Economy
MPC keeps interest rate benchmark at 27.5% to sustain disinflation
Central Bank of Nigeria’s (CBN) monetary policy committee (MPC) retained the benchmark interest rate at 27.5% after the conclusion of the two-day meeting in Abuja. The committee also retained the asymmetric corridor around the policy rate at +500 bps/-100 bps. MPC also retained the cash reserves ratio (CRR) for deposit money banks at 50.0% and merchant banks at 16.0%. The liquidity rate is kept at 30.0%. The decision came after National Bureau of Statistics (NBS) released revised GDP figures, selecting 2019 as the new base year due to its relative economic stability on Monday. The rebasing led to a 34.4% upward revision of nominal GDP for 2024, now estimated at ₦372.82 trillion. This adjustment reflects expanded data coverage, particularly in services, real estate, and agriculture, while reducing the relative weight of the industrial sector. Nigeria’s economy grew by 3.13% in real terms in Q1 2025, an improvement from 2.27% in Q1 2024, though slightly below the 3.76% growth in Q4 2024. The services sector remained the dominant contributor, accounting for 57.5% of real GDP.

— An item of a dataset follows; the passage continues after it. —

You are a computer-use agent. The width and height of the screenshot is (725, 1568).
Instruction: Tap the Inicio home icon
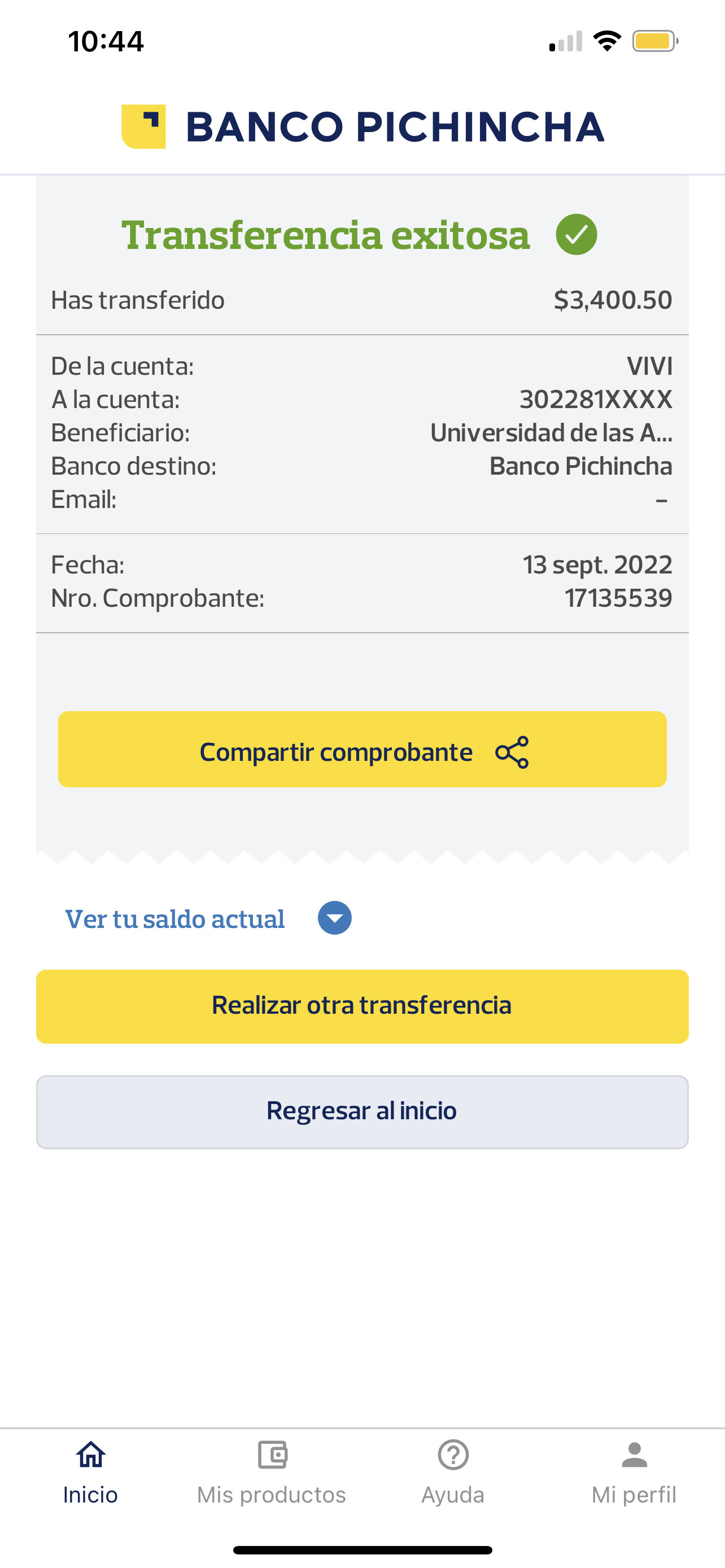coord(91,1455)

Central Bank Governor Olayemi Cardoso acknowledged that inflation was easing. He said the rate-setting Monetary Policy Committee’s decision was based on the need to sustain disinflation. “Maintaining the current monetary stance will continue to address the existing and emerging inflationary pressure,” Cardoso said, adding the goal was to get inflation to single digits. Most economists had predicted the central bank would keep the rate unchanged after hiking it six times in 2024 to fight soaring inflation, which repeatedly hit 28-year peaks last year. Price pressures have been spurred by President Bola Tinubu’s reforms since coming to office in 2023, including ending costly subsidies and the devaluation of the naira currency . But inflation dropped sharply in January when the statistics agency updated the base year for its calculations and re-weighted the inflation basket, falling to 24.48% in annual terms from 34.80% in December.
However, its decline has since slowed. Cardoso said the fall in inflation in June was largely driven by the moderation in energy prices and stability in the foreign exchange market. “Despite these positive developments, members (of the MPC) observed the uptick in month-on-month headline inflation, suggesting the persistence of underlying price pressures, the continued global uncertainties,” he said, adding that tariff wars and geopolitical tensions could sustain price pressures. The World Bank has warned that persistently high inflation remains a challenge for Nigeria, urging it to stick to tight monetary and disciplined fiscal policies.